C'est au tour de la Britain Steam Ship Cie Ltd United National Collieries de Cardiff, d'utiliser les services de François Baroni dans l'exécution de nombreux travaux sous-marins, inspections et réparations de navires dans le port d'Alger de 1911 à 1924.

Entre-temps, en octobre 1912, il obtient l'autorisation du ministère de la Marine de se livrer au repêchage du " charbon épave " dans le port d'Oran. Un nouvel arrêté préfectoral du 7 janvier 1915 l'autorise dans les mêmes conditions qu'en 1909 à introduire sa nouvelle embarcation Saint-Michel en tant que patron scaphandrier...

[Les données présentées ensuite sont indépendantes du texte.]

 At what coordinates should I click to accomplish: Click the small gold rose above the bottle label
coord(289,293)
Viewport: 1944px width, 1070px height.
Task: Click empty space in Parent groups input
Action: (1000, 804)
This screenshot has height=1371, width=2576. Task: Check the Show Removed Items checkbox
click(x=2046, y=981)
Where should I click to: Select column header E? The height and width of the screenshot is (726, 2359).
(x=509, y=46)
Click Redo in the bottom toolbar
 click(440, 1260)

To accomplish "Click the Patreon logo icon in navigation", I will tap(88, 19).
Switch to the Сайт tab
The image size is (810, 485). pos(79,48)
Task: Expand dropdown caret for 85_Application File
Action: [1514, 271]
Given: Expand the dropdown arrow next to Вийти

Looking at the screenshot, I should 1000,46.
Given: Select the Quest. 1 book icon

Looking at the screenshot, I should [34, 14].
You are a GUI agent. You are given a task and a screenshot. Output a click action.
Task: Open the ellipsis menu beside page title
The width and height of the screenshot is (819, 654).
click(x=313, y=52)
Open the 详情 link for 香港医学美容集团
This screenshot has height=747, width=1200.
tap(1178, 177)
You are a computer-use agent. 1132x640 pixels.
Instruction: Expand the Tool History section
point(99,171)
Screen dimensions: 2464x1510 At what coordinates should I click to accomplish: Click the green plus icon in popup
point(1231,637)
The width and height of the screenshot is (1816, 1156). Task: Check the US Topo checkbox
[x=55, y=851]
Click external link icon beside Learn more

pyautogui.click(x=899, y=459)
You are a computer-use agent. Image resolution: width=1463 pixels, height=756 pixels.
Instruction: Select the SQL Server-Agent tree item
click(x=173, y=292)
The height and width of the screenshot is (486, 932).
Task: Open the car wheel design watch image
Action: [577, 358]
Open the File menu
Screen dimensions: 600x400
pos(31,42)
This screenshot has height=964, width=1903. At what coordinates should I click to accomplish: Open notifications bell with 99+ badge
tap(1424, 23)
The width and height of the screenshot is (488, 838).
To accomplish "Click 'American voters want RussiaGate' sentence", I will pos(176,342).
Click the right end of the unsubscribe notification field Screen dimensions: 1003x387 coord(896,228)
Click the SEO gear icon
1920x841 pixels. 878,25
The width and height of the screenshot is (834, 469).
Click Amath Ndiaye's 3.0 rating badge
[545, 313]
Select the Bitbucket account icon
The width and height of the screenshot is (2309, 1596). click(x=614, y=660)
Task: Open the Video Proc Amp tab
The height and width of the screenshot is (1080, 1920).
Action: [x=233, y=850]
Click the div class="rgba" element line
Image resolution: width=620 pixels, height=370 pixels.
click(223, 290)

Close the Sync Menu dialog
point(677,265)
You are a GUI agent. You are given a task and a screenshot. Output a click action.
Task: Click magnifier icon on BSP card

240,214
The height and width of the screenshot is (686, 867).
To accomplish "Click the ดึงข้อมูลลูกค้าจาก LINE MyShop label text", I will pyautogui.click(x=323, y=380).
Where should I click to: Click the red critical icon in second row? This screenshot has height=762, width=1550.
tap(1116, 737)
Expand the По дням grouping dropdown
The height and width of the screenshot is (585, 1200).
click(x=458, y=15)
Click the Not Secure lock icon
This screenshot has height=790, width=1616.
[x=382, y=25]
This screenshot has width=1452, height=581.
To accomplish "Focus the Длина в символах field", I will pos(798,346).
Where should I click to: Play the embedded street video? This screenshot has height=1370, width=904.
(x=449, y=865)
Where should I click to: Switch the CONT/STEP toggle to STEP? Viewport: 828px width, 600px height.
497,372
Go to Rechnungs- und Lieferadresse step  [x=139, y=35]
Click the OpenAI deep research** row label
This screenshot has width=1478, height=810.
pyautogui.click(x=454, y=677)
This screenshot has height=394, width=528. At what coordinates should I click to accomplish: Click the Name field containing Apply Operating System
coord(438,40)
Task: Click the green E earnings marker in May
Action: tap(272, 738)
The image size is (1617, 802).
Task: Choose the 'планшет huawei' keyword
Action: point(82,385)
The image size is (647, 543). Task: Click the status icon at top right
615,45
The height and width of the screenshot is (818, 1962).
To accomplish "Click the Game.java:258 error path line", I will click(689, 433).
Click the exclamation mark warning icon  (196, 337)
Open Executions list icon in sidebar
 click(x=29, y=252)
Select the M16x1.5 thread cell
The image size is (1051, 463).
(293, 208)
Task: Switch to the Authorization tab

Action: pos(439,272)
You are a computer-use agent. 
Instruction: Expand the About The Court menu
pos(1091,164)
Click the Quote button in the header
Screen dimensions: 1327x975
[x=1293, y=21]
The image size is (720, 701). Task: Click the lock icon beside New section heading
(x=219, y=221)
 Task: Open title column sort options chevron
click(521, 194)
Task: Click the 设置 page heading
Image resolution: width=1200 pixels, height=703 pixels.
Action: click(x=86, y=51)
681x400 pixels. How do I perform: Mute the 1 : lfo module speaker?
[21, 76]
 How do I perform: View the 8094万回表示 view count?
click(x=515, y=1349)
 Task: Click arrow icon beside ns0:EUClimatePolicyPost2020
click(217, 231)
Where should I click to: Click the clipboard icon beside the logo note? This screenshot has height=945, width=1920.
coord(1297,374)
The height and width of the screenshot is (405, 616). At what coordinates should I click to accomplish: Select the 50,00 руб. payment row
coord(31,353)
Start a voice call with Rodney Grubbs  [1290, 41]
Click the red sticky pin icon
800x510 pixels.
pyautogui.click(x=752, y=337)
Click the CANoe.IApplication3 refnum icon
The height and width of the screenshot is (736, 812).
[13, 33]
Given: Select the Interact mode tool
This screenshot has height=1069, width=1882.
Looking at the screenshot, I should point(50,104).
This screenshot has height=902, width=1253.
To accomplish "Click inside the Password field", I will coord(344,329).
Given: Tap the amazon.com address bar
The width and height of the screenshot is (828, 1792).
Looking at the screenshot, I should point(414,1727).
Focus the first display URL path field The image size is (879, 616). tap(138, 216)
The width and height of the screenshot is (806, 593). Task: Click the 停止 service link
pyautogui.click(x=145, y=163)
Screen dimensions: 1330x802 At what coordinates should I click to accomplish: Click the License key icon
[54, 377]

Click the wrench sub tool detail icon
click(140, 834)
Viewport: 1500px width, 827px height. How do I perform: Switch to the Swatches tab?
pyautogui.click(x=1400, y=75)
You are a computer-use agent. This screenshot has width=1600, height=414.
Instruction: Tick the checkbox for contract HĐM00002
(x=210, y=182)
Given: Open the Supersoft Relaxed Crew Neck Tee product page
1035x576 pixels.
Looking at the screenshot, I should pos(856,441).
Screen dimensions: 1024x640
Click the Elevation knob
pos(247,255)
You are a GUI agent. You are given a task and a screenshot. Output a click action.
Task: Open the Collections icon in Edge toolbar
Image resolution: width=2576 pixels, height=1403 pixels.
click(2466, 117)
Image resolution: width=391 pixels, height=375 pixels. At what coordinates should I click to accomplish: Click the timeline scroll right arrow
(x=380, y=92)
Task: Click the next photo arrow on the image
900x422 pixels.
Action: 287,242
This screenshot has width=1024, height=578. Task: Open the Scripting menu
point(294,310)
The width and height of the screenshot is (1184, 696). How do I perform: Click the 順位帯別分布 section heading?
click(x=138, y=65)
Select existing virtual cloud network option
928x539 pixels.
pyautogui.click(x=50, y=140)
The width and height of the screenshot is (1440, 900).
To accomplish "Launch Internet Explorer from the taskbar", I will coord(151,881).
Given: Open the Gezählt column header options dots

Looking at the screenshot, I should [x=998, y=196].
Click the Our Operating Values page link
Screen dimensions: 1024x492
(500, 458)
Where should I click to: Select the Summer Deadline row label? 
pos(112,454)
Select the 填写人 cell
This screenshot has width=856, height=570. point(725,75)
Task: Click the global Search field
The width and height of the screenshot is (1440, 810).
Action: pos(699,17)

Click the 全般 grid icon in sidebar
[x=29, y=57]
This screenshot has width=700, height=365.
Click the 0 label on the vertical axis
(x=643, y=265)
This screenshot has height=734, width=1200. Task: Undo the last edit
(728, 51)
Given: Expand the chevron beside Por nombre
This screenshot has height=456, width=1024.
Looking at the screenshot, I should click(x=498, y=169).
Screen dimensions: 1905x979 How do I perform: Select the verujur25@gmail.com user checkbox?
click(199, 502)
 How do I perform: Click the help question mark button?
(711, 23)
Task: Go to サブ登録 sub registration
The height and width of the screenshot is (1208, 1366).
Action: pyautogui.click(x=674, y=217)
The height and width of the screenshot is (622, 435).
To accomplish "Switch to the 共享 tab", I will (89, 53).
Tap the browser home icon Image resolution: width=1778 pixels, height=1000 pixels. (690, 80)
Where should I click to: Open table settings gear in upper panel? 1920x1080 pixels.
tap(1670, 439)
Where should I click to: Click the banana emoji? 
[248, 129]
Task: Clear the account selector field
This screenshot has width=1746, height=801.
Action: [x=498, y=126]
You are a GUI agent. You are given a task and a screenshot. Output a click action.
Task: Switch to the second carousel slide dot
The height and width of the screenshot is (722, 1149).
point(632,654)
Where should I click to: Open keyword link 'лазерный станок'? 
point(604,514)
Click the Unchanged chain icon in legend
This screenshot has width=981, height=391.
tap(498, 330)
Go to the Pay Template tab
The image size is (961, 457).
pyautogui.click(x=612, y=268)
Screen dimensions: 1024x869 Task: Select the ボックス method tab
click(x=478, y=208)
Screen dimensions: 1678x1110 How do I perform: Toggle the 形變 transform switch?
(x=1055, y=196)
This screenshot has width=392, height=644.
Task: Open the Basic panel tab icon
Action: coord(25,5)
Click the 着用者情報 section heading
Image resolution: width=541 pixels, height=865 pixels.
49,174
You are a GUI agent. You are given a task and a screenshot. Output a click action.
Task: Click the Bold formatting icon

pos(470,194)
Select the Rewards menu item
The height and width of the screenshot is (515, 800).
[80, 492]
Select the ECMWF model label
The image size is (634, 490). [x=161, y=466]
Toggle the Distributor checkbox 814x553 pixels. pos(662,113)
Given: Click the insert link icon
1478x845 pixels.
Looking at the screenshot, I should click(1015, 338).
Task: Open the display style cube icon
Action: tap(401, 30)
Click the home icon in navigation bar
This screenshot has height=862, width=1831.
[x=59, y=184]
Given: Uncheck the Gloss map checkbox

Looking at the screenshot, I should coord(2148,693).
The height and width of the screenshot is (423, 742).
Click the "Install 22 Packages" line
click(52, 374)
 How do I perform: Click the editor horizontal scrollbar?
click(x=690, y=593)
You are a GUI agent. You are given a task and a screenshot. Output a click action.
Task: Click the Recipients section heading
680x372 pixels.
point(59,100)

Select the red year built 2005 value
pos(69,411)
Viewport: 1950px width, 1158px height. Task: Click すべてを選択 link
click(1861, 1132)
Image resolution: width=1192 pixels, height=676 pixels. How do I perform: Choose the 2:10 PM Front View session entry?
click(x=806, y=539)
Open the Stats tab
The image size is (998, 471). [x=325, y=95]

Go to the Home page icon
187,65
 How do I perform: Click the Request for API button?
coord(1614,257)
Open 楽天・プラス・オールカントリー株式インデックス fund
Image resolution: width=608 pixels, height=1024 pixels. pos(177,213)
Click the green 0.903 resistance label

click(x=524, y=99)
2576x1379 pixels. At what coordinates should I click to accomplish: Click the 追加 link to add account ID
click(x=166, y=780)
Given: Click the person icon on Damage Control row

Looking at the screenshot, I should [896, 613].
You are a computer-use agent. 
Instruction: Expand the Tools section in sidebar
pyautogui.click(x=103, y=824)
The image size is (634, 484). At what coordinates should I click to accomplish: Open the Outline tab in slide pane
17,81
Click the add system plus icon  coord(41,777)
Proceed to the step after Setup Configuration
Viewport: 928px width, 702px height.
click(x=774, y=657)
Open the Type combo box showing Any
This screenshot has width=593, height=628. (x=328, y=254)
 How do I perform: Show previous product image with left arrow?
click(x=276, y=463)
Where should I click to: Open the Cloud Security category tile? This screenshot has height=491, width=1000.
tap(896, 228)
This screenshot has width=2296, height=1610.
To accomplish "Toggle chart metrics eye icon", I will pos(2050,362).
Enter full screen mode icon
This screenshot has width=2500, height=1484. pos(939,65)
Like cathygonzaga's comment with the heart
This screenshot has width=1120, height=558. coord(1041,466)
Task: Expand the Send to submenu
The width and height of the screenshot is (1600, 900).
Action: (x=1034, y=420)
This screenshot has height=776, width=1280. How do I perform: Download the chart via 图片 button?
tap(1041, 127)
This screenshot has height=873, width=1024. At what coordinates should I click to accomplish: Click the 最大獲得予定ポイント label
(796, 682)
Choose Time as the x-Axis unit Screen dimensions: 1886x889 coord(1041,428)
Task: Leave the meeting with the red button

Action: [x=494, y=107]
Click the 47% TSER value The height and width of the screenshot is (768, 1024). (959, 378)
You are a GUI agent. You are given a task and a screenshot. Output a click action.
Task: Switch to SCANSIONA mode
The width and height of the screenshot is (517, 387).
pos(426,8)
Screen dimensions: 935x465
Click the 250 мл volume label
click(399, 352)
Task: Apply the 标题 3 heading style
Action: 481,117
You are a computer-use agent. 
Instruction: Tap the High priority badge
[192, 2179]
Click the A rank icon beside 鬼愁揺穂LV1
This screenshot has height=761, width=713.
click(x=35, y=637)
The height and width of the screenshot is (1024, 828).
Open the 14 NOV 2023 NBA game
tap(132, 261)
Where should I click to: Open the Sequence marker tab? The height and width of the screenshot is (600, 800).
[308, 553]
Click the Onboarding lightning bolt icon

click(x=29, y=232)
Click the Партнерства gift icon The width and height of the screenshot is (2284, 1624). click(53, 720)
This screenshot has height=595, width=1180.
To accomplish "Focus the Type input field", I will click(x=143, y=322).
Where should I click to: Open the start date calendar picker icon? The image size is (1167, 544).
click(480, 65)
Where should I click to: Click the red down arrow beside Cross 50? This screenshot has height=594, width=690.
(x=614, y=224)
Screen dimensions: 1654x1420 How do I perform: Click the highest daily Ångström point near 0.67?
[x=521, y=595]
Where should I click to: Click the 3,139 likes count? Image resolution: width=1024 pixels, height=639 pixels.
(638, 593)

Une attestation rédigée par Antoine Rando, Gaètan Picone, membres fondateurs de la Société algérienne de sauvetage (29 rue des Consuls à Alger), liste toutes les interventions effectuées par François Baroni Père, membre actif de cette même Société Algérienne de Sauvetage :

- sauvetage du vapeur Galatée au cap Sigli en 1916;
- sauvetage de l'épave Crête Coal, chaland en ciment armé de 4000 tonnes ayant 7,50 m d'eau sur le pont, dans le port d'Oran entre 1924 et 1925;
- sauvetage du vapeur Parthian coulé dans le port d'Oran en 1922;
- sauvetage du vapeur anglais Stowel, 9000 tonnes coulé dans le port d'Oran en 1925;
- sauvetage du voilier espagnol Maria-Louisa le 7 mai 1927, coulé dans le port d'Oran;
- sauvetage du vapeur grec Michael.L.Embiricos le 22 novembre 1931, 9000 tonnes, échoué aux Andalouses à 30 miles d'Oran;
- de 1929 à 1931 entreprise de sauvetage de l'Edgar-Quinet coulé aux Îles Basses;
- sauvetage du vapeur anglais Ferndale échoué à Dellys le 16 juin 1932;
- sauvetage du chaland-citerne Tank chargé de 3 000 tonnes de goudron en vrac dans le port de Mostaganem;
- sauvetage de la bigue Anglo-Algerian, chaland en fer pesant 150 tonnes coulé dans le port d'Oran en 1928;
- renflouement de la bigue de M. Lasry à Oran.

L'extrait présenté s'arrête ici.